Doc O'Leary , <
drol...@2017usenet1.subsume.com> writes:
> Russ Allbery <
ea...@eyrie.org> wrote:
>> There are indeed organized groups of peoople who are trying to trade
>> CSAM and will use your service to do it if you let them, and there's
>> real abuse of real people underneath it.
> So you put in the effort to *solve* that problem, not sweep it under the
> rug, which is all you accomplish when you start deleting data.
The specific thing you are required to do by US law (in my personal
understanding, I am not a lawyer, this is not legal advice for your
specific situation, read it for yourself at [1]) is report the data to
NCMEC and then make it inaccessible, not delete it (which would be
destroying evidence), so in that narrow sense I do actually agree with
you. I suspect this is similar in most other jurisdictions, although
obviously NCMEC is a US thing so the details will vary.
[1]
https://www.law.cornell.edu/uscode/text/18/2258A
However, I personally would rather juggle raw plutonium than spend any
time handling that kind of legal evidence and therefore opt out of the
entire problem by not carrying binaries, since otherwise I am legally
obligated to spend whatever time it takes me to handle that data properly
should any problem arise. Since personally I don't care about any of the
binaries anyway (there are numerous better sources for any non-textual
information I want than Usenet), this seems like it would be a very bad
use of my time, even apart from the fact that if I ever got a report I
would have to go look at the reported data to see if the report was
correct and that does not sound fun. Likewise for DMCA, which is less
legally fraught but still highly annoying.
Other people's mileage may vary, and that's fine! Just know what you're
getting into and realize that no one involved in enforcing laws cares in
the slightest what your opinion is of those laws, so it's worth carefully
picking what types of civil disobedience you want to engage in.
Personally, I vote against copyright bullshit but don't engage in civil
disobedience around it. That's where my personal risk tradeoff is.
> My point is always going to come back to the fact that few people are
> actually interested in solving abuse on *any* platform.
Well, I have spent a bunch of time working professionally with people who
are trying to reduce platform abuse and I have a huge amount of respect
for the work that they do. I don't think anyone who works professionally
in the field thinks this problem is *solvable*. It's a classic
adversarial security problem, and those are almost never solvable. You
would have to make all of your opponents permanently disappear, and, well,
good luck with that. Governments have been trying for millennia. The
best you can manage is harm reduction.
You can do various things to make it easier and various things to make it
harder. One of the most effective things you can do to make dealing with
abuse easier is to ban all non-textual media, because that takes a lot of
the most annoying, dangerous, or horrific types of abuse off the table.

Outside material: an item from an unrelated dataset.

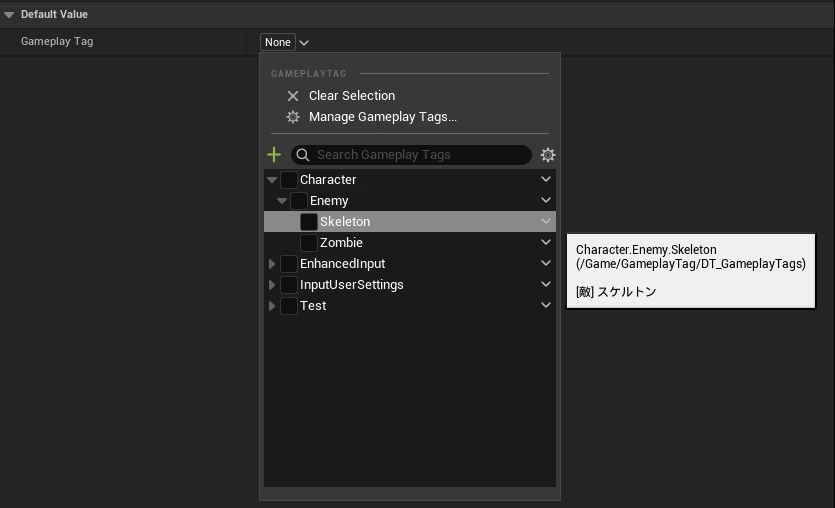Enable the Skeleton tag checkbox
Viewport: 835px width, 508px height.
[x=309, y=222]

Obviously, that's a tradeoff, and if everyone made that tradeoff that
would be sad for society since there are a lot of non-textual things that
are worth sharing. But I leave hosting the non-textual stuff to people
with platform abuse teams and lawyers on retainer. Again, that's where my
risk tradeoff is.
I think people who think fully decentralized annoymous (or even mostly
anonymous) non-textual file sharing is something they want to get involved
in are completely out of their gourd because you're just hanging up a
giant sign saying "trade all of your illegal shit here, viruses welcome,"
but I'm not the government and I'm not going to stop you. My only goal
here is to make sure people at least go into it with their eyes open.

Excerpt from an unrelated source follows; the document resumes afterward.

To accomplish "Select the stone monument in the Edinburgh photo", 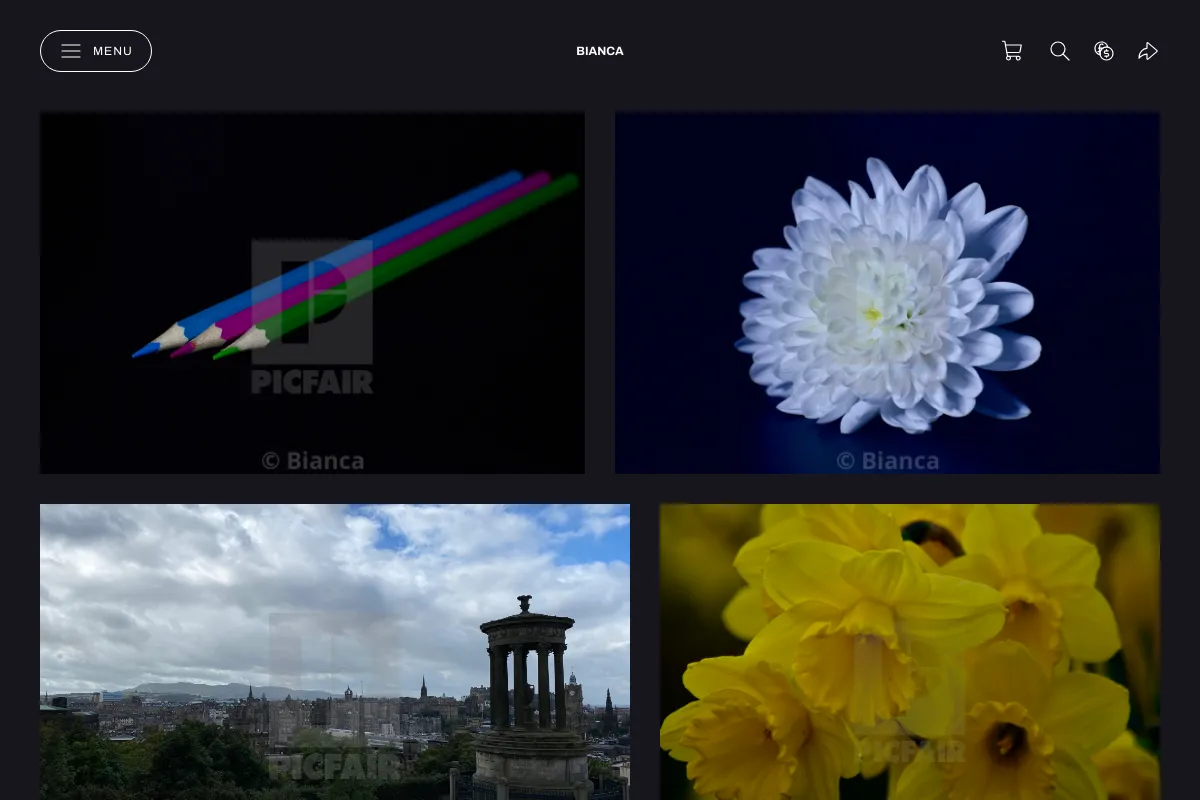I will click(x=530, y=700).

> But it’s worse than that! It’s gone the other way: cloud platforms have
> business models where the profit motive is in *supporting* that evil
> shit.
I wanted to say that this is definitely not true, but I think I can see
how one might see that this is true from a particular angle. It is true
that in pursuit of profits, a bunch of companies have built network
platforms that make abuse much easier, and are now desperately trying to
play catch-up to filter out the shit that they don't want to carry. There
is an interesting argument to be made that social media itself is the
problem and we should not have any social media at all because it enables
abuse. I don't think I *agree* with that argument, but one can certainly
make that argument coherently, and it's gaining some social popularity.

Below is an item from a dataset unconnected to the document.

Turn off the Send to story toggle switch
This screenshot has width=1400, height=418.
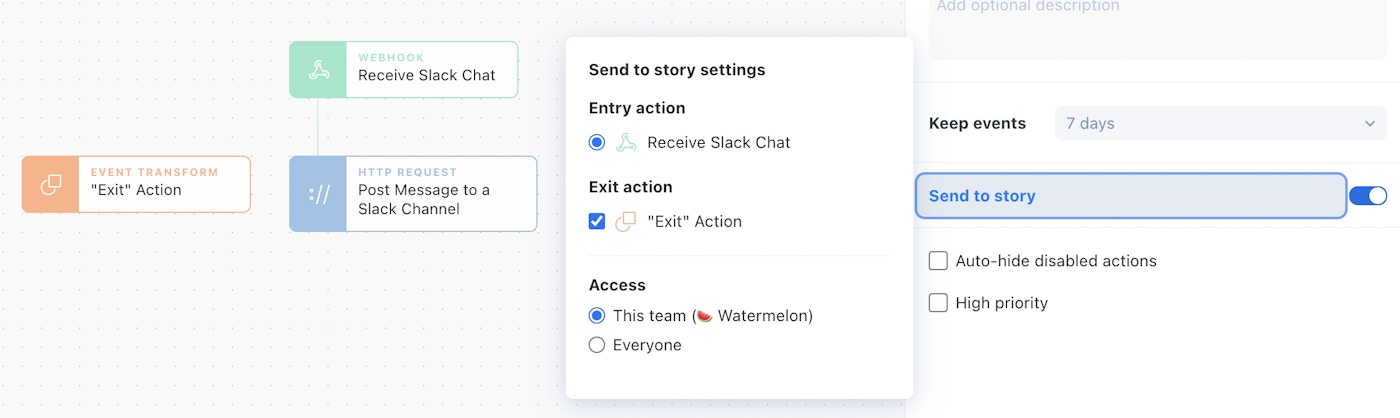(1367, 196)
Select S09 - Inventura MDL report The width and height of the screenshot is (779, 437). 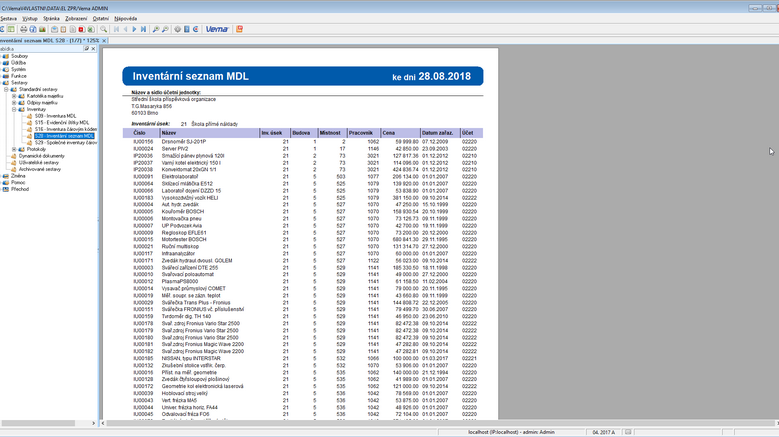tap(54, 116)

(This is what repealing section 230 in the US would mean: make social
media effectively illegal by making every service provider liable for
everything they carry. And there are a fair number of advocates for that,
although not all of them understand what they're advocating.)
But if you mean the cloud providers are happy about or actively encourage
people doing evil shit like CSAM on their platforms, this is absolutely
100% not true and I know it's not true from direct personal experience.
Cloud platforms spend large quantities of money, hire whole teams of very
expensive people, and write whole new algorithms and scanning methods to
try to get rid of shit like CSAM. It's a significant expense; it is
absolutely not a profit center. They do that in part because people who
work for cloud platforms are human and have normal human feelings about
CSAM, in part because it's a public relations nightmare, and in part
because not doing some parts of that work is illegal.